I’ve measured loading times extensively using Automatic1111’s built-in timing features. The difference is typically less than a second for most models. In some cases, SafeTensors loads slightly faster. In no case have I observed CKPT loading significantly faster than SafeTensors when comparing the same model in both formats.
Image generation quality is, of course, identical. The format doesn’t change the underlying model weights. Converting a model from CKPT to SafeTensors is like copying a file from one folder to another—the data remains exactly the same.

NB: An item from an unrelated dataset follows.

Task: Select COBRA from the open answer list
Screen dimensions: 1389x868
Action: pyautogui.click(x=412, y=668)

Tool Compatibility and Support
The SafeTensors adoption curve has been impressive. In late 2022, only a handful of tools supported the format. By 2026, virtually every major Stable Diffusion interface has full SafeTensors support.

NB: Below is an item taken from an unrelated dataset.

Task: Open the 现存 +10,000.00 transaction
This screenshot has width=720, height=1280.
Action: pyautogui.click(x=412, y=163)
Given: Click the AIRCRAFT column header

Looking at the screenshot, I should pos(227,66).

| Platform / Tool | SafeTensors Support | CKPT Support |
|---|---|---|
| AUTOMATIC1111 WebUI | Full support | Full support |
| ComfyUI | Full support | Full support |
| HuggingFace | Default format | Legacy support |
| Civitai | Recommended | Supported |
| Kohya_ss GUI | Full support | Full support |
| InvokeAI | Full support | Full support |
| Google Colab | Supported | Supported |
AUTOMATIC1111, the most popular Stable Diffusion WebUI, has supported SafeTensors since October 2022. The integration is seamless. You place SafeTensors files in the same folder as CKPT files, and they appear in your model list alongside traditional checkpoints. No special handling required.
ComfyUI, the powerful node-based interface, also has excellent SafeTensors support. In fact, ComfyUI has embraced SafeTensors more enthusiastically than most tools, and many of its advanced features work best with SafeTensors models.

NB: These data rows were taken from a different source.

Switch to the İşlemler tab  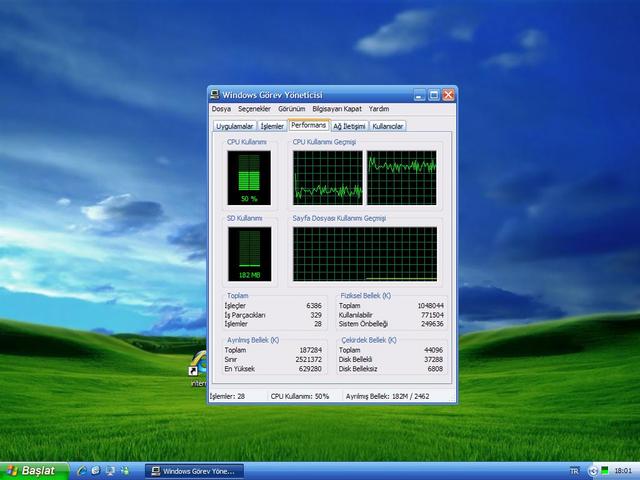point(272,127)
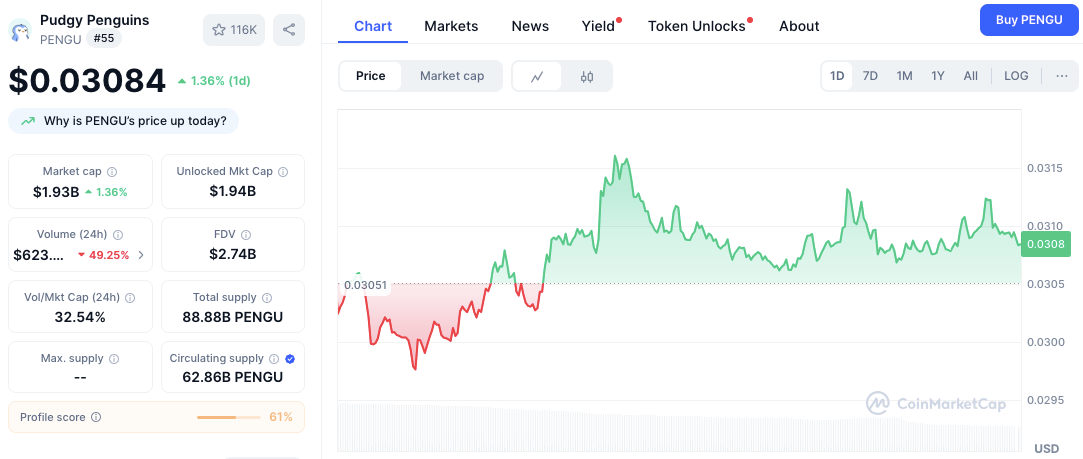Click the Buy PENGU button
This screenshot has width=1083, height=459.
click(1028, 19)
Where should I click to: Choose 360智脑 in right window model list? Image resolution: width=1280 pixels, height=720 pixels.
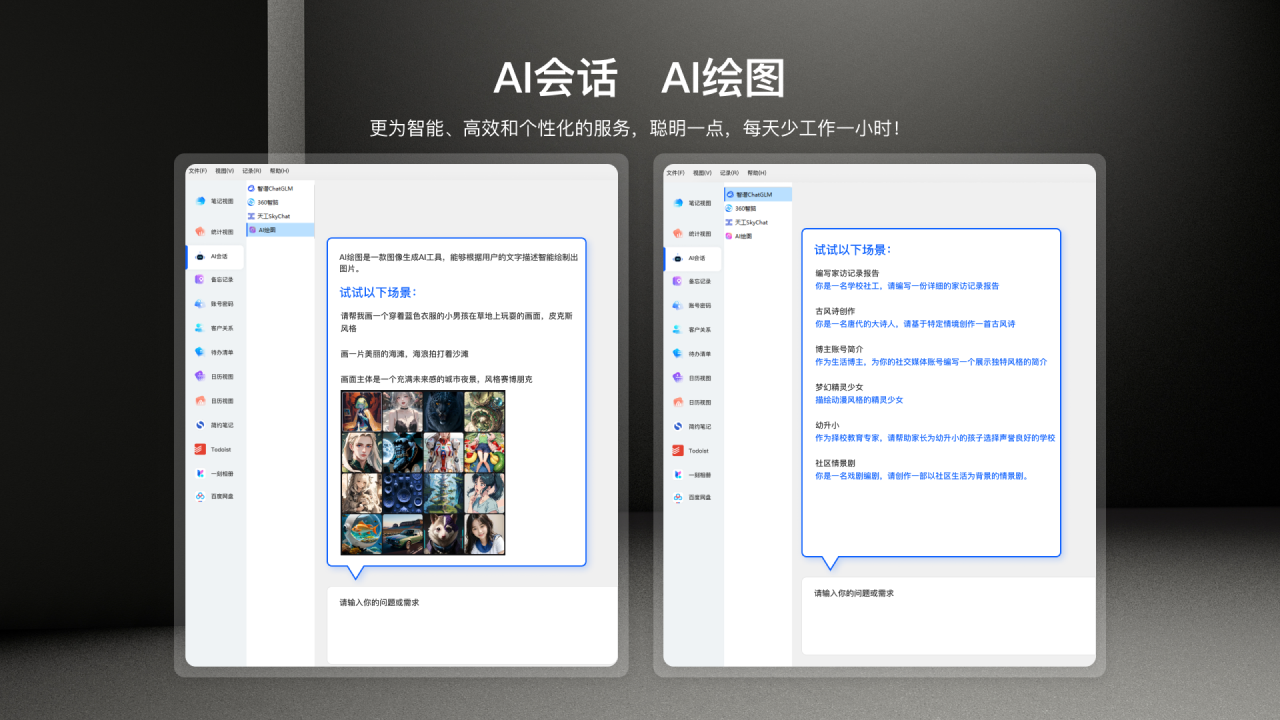pos(746,208)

The Civitai platform has been instrumental in driving SafeTensors adoption. While they still allow CKPT uploads for backward compatibility, they strongly encourage creators to upload in SafeTensors format. New model releases are overwhelmingly SafeTensors-first, with many creators not even bothering with CKPT versions anymore.
HuggingFace has gone the furthest. SafeTensors is their default format for all new model uploads. Their documentation strongly recommends SafeTensors for any model sharing. They provide extensive tooling for working with SafeTensors, including conversion utilities and integration with their transformers library.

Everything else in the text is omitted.